> What you need to do
Set out every line of the items below as a Markdown table with the columns Row and Line, numbering each row and leaving out blank lines.

-*-*-

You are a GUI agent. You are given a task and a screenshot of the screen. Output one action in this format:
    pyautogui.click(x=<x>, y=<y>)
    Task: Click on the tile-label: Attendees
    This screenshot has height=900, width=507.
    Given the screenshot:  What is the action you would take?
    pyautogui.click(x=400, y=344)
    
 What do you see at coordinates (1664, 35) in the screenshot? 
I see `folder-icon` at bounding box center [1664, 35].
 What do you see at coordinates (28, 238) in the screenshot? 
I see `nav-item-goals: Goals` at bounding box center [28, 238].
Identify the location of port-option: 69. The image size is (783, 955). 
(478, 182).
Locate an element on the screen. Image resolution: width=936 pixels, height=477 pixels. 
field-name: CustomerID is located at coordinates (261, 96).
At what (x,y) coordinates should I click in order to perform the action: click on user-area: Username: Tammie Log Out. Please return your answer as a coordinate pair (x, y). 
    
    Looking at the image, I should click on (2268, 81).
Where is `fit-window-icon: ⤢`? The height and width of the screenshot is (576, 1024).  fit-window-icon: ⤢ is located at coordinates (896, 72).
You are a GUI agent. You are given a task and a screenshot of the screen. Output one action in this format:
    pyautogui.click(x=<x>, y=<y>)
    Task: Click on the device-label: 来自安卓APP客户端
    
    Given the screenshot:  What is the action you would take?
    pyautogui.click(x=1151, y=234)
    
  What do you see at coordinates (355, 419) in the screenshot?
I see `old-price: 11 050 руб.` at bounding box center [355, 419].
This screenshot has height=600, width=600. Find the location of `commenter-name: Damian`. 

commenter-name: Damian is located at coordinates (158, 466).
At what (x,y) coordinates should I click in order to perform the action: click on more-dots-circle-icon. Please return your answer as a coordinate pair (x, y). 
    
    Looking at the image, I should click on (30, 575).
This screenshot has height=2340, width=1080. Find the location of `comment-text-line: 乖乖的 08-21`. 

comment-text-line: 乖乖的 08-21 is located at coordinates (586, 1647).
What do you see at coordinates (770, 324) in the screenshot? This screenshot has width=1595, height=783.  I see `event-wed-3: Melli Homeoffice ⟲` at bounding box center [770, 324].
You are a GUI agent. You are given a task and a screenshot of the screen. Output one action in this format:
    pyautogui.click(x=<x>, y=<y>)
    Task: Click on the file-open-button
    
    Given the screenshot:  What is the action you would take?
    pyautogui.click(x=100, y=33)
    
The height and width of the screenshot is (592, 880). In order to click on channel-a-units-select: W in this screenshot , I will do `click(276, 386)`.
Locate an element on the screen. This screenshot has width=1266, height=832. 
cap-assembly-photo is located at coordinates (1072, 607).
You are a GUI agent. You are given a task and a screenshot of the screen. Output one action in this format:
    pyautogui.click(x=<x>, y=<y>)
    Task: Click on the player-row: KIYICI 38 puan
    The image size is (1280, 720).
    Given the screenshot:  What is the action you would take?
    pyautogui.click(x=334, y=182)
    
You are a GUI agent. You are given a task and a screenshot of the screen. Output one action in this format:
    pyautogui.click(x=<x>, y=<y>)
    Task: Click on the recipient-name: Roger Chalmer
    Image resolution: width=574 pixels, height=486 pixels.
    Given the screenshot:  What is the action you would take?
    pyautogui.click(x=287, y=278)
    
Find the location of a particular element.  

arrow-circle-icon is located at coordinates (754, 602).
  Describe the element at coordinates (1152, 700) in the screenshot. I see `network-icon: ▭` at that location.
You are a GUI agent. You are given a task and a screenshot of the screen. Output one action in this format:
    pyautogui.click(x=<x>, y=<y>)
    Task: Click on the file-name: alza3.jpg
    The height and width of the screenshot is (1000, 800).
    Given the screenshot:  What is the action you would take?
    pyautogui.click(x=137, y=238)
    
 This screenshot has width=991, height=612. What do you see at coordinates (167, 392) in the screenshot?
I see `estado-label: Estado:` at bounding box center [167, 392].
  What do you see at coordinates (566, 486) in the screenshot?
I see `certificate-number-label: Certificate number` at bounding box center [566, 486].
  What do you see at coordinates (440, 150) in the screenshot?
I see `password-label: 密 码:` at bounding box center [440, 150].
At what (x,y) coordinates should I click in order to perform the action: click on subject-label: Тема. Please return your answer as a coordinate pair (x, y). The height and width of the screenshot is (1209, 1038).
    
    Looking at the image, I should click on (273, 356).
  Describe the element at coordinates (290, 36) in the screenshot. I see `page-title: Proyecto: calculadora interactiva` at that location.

-*-*-

> Response area
| Row | Line |
|---|---|
| 1 | You are a GUI agent. You are given a task and a screenshot of the screen. Output one action in this format: |
| 2 |     pyautogui.click(x=<x>, y=<y>) |
| 3 |     Task: Click on the tile-label: Attendees |
| 4 |     This screenshot has height=900, width=507. |
| 5 |     Given the screenshot:  What is the action you would take? |
| 6 |     pyautogui.click(x=400, y=344) |
| 7 |  What do you see at coordinates (1664, 35) in the screenshot?  |
| 8 | I see `folder-icon` at bounding box center [1664, 35]. |
| 9 |  What do you see at coordinates (28, 238) in the screenshot?  |
| 10 | I see `nav-item-goals: Goals` at bounding box center [28, 238]. |
| 11 | Identify the location of port-option: 69. The image size is (783, 955).  |
| 12 | (478, 182). |
| 13 | Locate an element on the screen. Image resolution: width=936 pixels, height=477 pixels.  |
| 14 | field-name: CustomerID is located at coordinates (261, 96). |
| 15 | At what (x,y) coordinates should I click in order to perform the action: click on user-area: Username: Tammie Log Out. Please return your answer as a coordinate pair (x, y).  |
| 16 |     Looking at the image, I should click on (2268, 81). |
| 17 | Where is `fit-window-icon: ⤢`? The height and width of the screenshot is (576, 1024).  fit-window-icon: ⤢ is located at coordinates (896, 72). |
| 18 | You are a GUI agent. You are given a task and a screenshot of the screen. Output one action in this format: |
| 19 |     pyautogui.click(x=<x>, y=<y>) |
| 20 |     Task: Click on the device-label: 来自安卓APP客户端 |
| 21 |     Given the screenshot:  What is the action you would take? |
| 22 |     pyautogui.click(x=1151, y=234) |
| 23 |   What do you see at coordinates (355, 419) in the screenshot? |
| 24 | I see `old-price: 11 050 руб.` at bounding box center [355, 419]. |
| 25 | This screenshot has height=600, width=600. Find the location of `commenter-name: Damian`.  |
| 26 | commenter-name: Damian is located at coordinates (158, 466). |
| 27 | At what (x,y) coordinates should I click in order to perform the action: click on more-dots-circle-icon. Please return your answer as a coordinate pair (x, y).  |
| 28 |     Looking at the image, I should click on (30, 575). |
| 29 | This screenshot has height=2340, width=1080. Find the location of `comment-text-line: 乖乖的 08-21`.  |
| 30 | comment-text-line: 乖乖的 08-21 is located at coordinates (586, 1647). |
| 31 | What do you see at coordinates (770, 324) in the screenshot? This screenshot has width=1595, height=783.  I see `event-wed-3: Melli Homeoffice ⟲` at bounding box center [770, 324]. |
| 32 | You are a GUI agent. You are given a task and a screenshot of the screen. Output one action in this format: |
| 33 |     pyautogui.click(x=<x>, y=<y>) |
| 34 |     Task: Click on the file-open-button |
| 35 |     Given the screenshot:  What is the action you would take? |
| 36 |     pyautogui.click(x=100, y=33) |
| 37 | The height and width of the screenshot is (592, 880). In order to click on channel-a-units-select: W in this screenshot , I will do `click(276, 386)`. |
| 38 | Locate an element on the screen. This screenshot has width=1266, height=832.  |
| 39 | cap-assembly-photo is located at coordinates (1072, 607). |
| 40 | You are a GUI agent. You are given a task and a screenshot of the screen. Output one action in this format: |
| 41 |     pyautogui.click(x=<x>, y=<y>) |
| 42 |     Task: Click on the player-row: KIYICI 38 puan |
| 43 |     The image size is (1280, 720). |
| 44 |     Given the screenshot:  What is the action you would take? |
| 45 |     pyautogui.click(x=334, y=182) |
| 46 | You are a GUI agent. You are given a task and a screenshot of the screen. Output one action in this format: |
| 47 |     pyautogui.click(x=<x>, y=<y>) |
| 48 |     Task: Click on the recipient-name: Roger Chalmer |
| 49 |     Image resolution: width=574 pixels, height=486 pixels. |
| 50 |     Given the screenshot:  What is the action you would take? |
| 51 |     pyautogui.click(x=287, y=278) |
| 52 | Find the location of a particular element.   |
| 53 | arrow-circle-icon is located at coordinates (754, 602). |
| 54 |   Describe the element at coordinates (1152, 700) in the screenshot. I see `network-icon: ▭` at that location. |
| 55 | You are a GUI agent. You are given a task and a screenshot of the screen. Output one action in this format: |
| 56 |     pyautogui.click(x=<x>, y=<y>) |
| 57 |     Task: Click on the file-name: alza3.jpg |
| 58 |     The height and width of the screenshot is (1000, 800). |
| 59 |     Given the screenshot:  What is the action you would take? |
| 60 |     pyautogui.click(x=137, y=238) |
| 61 |  This screenshot has width=991, height=612. What do you see at coordinates (167, 392) in the screenshot? |
| 62 | I see `estado-label: Estado:` at bounding box center [167, 392]. |
| 63 |   What do you see at coordinates (566, 486) in the screenshot? |
| 64 | I see `certificate-number-label: Certificate number` at bounding box center [566, 486]. |
| 65 |   What do you see at coordinates (440, 150) in the screenshot? |
| 66 | I see `password-label: 密 码:` at bounding box center [440, 150]. |
| 67 | At what (x,y) coordinates should I click in order to perform the action: click on subject-label: Тема. Please return your answer as a coordinate pair (x, y). The height and width of the screenshot is (1209, 1038). |
| 68 |     Looking at the image, I should click on (273, 356). |
| 69 |   Describe the element at coordinates (290, 36) in the screenshot. I see `page-title: Proyecto: calculadora interactiva` at that location. |